Charles Rojas, “How Voice-Activated AI Assistants and Humans Share Similar Patterns of Word Recognition”
Mentor: Jae Yung Song, Linguistics
Poster #160
Our ability to recognize speech is affected by several factors, such as the speed in which a speaker speaks, and how difficult a word is to understand. The goal of the current study was to examine if these same factors extend to voice-activated artificial intelligent (AI) assistants, such as Amazon’s Alexa. We looked at two factors: a speaker-related factor (normal vs fast speaking rate) and a word-related factor (easy vs difficult words). Easy words were defined as words having a higher frequency (words that occur more frequently in speech) and lower phonological neighborhood density (words that have fewer similarly sounding “neighbors” to which it can be misrecognized).
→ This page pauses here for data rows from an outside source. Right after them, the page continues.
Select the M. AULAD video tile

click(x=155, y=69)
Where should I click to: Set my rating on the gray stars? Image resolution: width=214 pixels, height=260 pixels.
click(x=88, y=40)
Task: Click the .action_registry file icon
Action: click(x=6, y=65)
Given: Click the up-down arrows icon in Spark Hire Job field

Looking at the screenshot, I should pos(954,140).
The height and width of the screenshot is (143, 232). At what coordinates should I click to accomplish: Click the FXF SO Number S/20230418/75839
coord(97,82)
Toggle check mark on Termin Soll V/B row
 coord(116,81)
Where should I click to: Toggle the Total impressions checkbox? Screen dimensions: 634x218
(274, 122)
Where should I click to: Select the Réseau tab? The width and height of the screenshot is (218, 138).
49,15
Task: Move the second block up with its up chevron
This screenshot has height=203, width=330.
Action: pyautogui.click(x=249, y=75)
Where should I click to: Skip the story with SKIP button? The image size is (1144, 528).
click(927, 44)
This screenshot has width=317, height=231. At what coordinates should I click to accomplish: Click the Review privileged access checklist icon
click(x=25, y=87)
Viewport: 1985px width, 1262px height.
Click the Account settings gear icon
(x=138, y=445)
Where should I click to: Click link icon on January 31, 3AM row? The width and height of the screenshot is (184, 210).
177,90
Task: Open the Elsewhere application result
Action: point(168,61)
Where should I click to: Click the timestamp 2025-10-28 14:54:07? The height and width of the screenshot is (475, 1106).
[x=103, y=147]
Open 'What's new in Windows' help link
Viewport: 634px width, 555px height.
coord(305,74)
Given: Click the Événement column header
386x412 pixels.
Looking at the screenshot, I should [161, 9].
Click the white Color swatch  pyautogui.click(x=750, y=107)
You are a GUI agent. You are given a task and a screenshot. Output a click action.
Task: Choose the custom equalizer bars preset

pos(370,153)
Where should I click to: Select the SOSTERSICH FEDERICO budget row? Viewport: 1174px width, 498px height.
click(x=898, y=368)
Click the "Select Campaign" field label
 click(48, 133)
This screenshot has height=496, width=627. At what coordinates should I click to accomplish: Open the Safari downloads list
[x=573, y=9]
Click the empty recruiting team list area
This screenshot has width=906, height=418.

In contrast, difficult words were defined as having a lower frequency (words that occur less frequently in speech) and higher phonological neighborhood density (words that have many similarly sounding “neighbors” to which it can be misrecognized). In the current study, 21 native English speakers asked Alexa to spell 150 words using the sentence “Alexa, I want you to spell ____”. Participants asked Alexa to spell each word twice: once at a normal speaking rate, and once at a faster speaking rate. The whole procedure was audio-recorded, which was subsequently analyzed to determine whether Alexa spelled each word accurately or not. The preliminary results from four participants showed that when they spoke normally, Alexa recognized the target words more accurately than when they spoke more quickly (85% vs 70%). Alexa also recognized easy words more accurately than difficult words (89% vs 64%). Overall, the findings suggest that Alexa’s word recognition is influenced by the same factors that affect the human listener. We believe that this study offers a compelling linguistic example of how AI and human speech processing are similar, corroborating the idea that deep-learning models integrated into AI devices mimic human learning.